Your instructions
What you return must be an exact copy of the lines in the listing below between the line holding "The image size is (843, 816)." and the line holding "Enable Sperre nach Abstecken with Ja", inclusive, and nothing more.

Information given
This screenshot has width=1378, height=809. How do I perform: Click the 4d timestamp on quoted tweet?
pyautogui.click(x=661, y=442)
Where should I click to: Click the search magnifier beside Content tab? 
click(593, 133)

--

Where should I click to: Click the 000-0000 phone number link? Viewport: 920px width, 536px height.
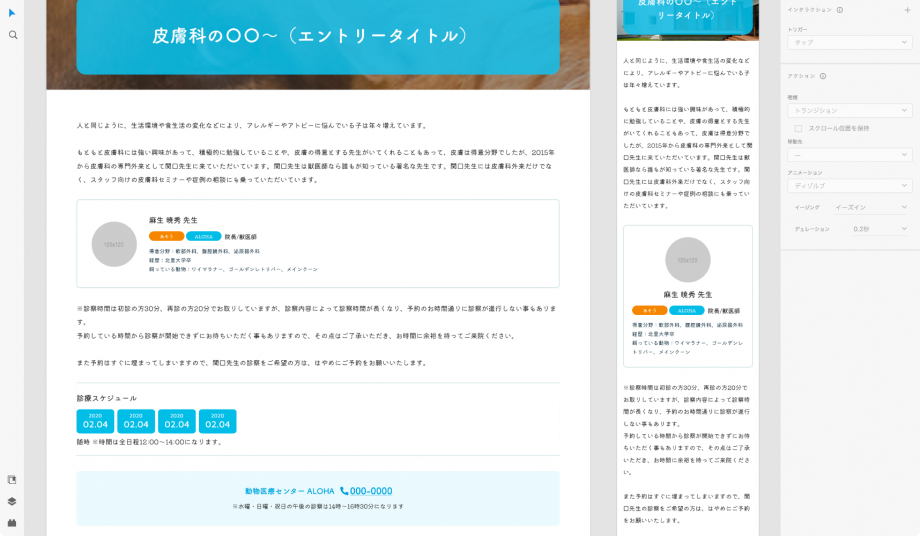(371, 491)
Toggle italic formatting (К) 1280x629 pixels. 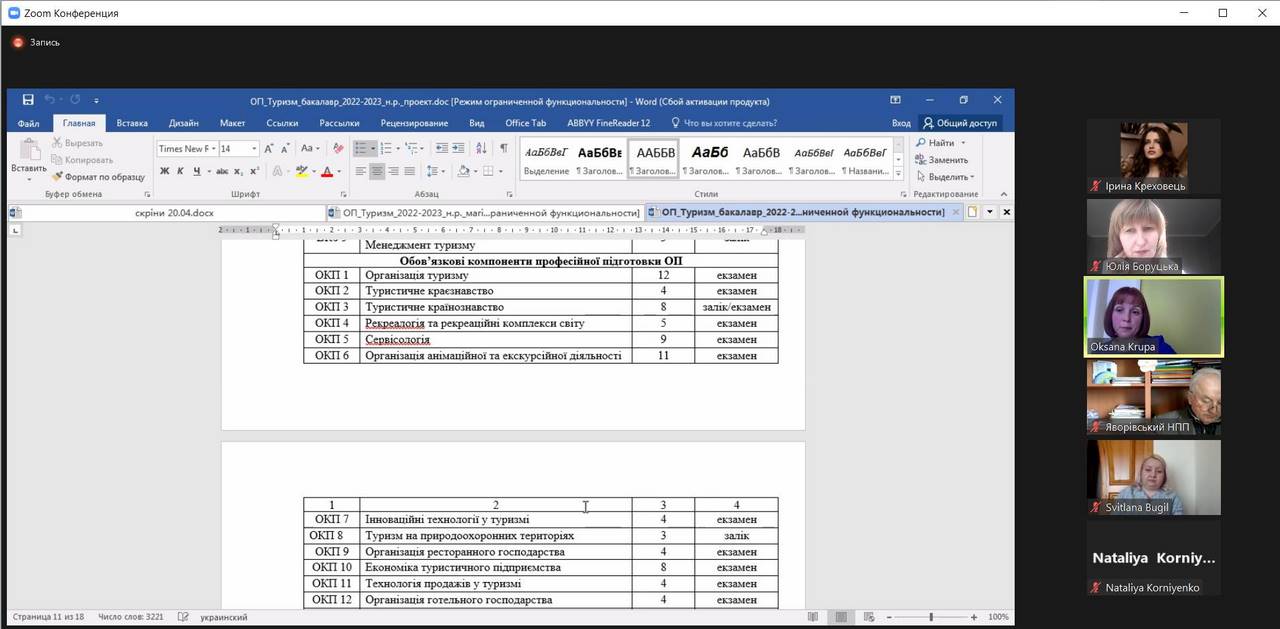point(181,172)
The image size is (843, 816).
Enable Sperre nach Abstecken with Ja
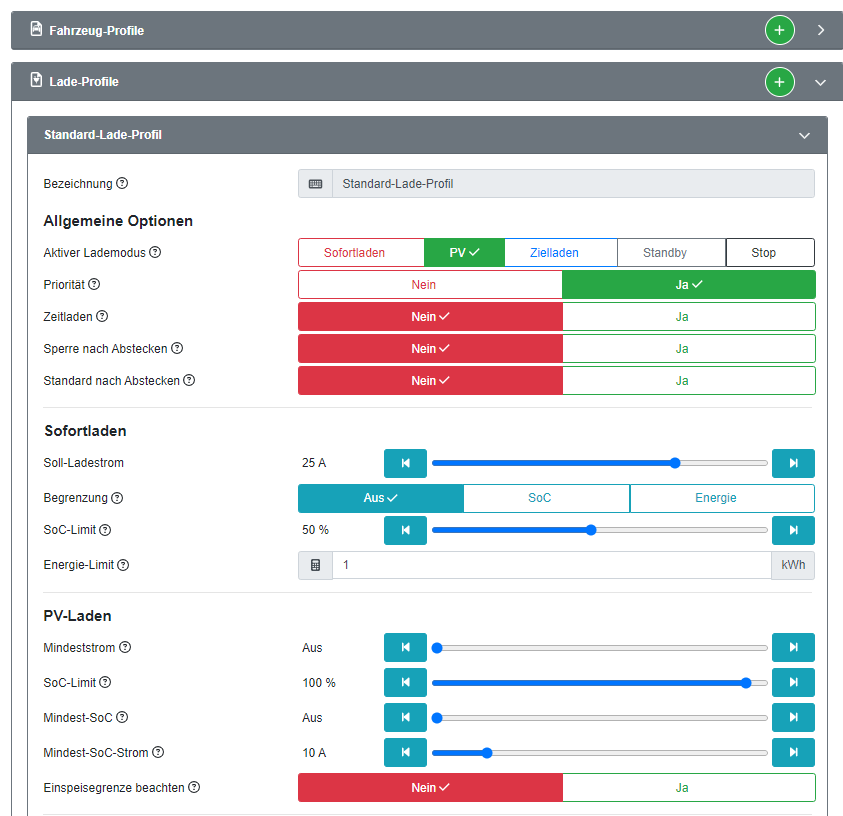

* * *

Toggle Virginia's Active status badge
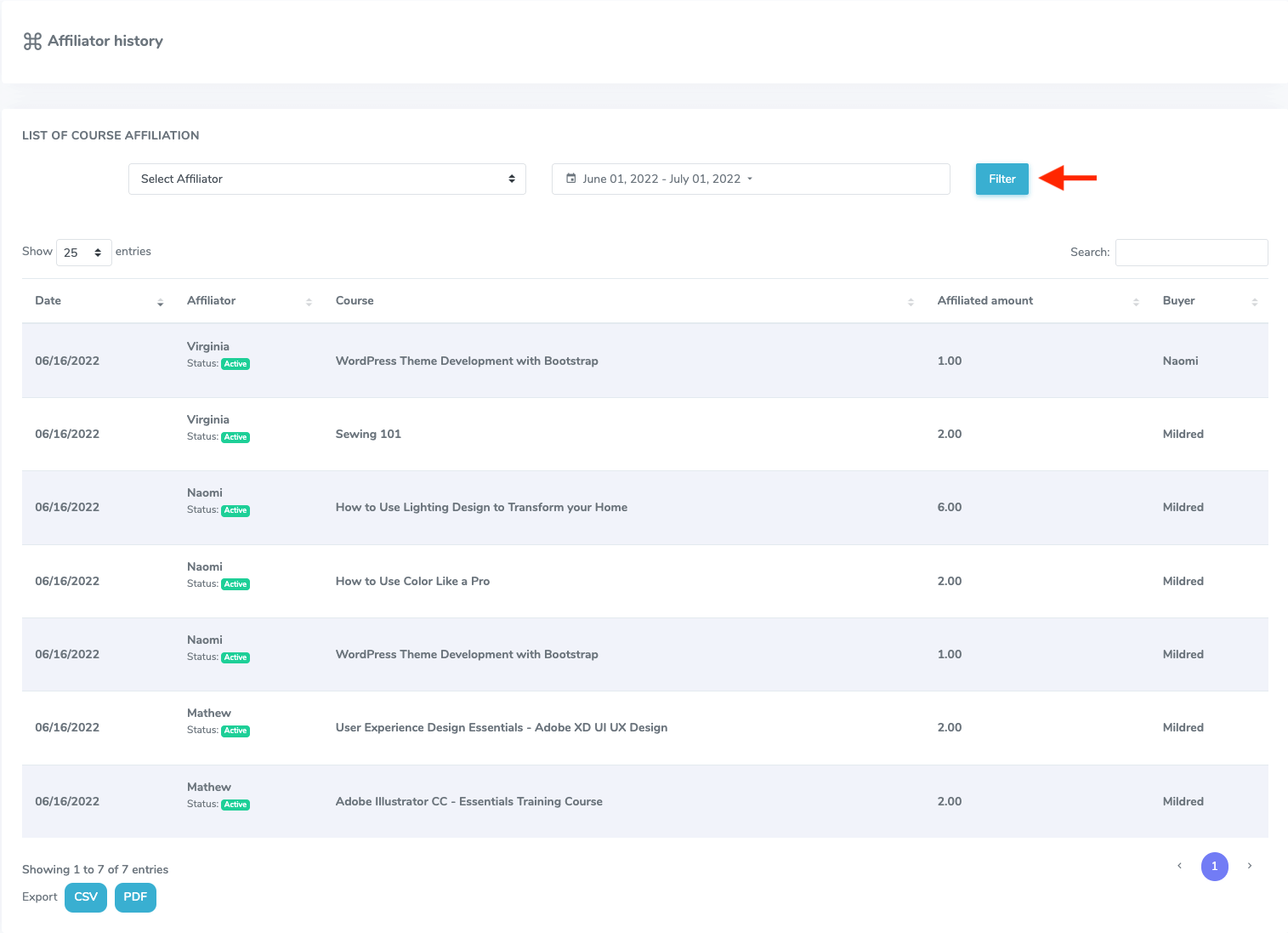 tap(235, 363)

Written answer
The image size is (843, 816).
Enable Sperre nach Abstecken with Ja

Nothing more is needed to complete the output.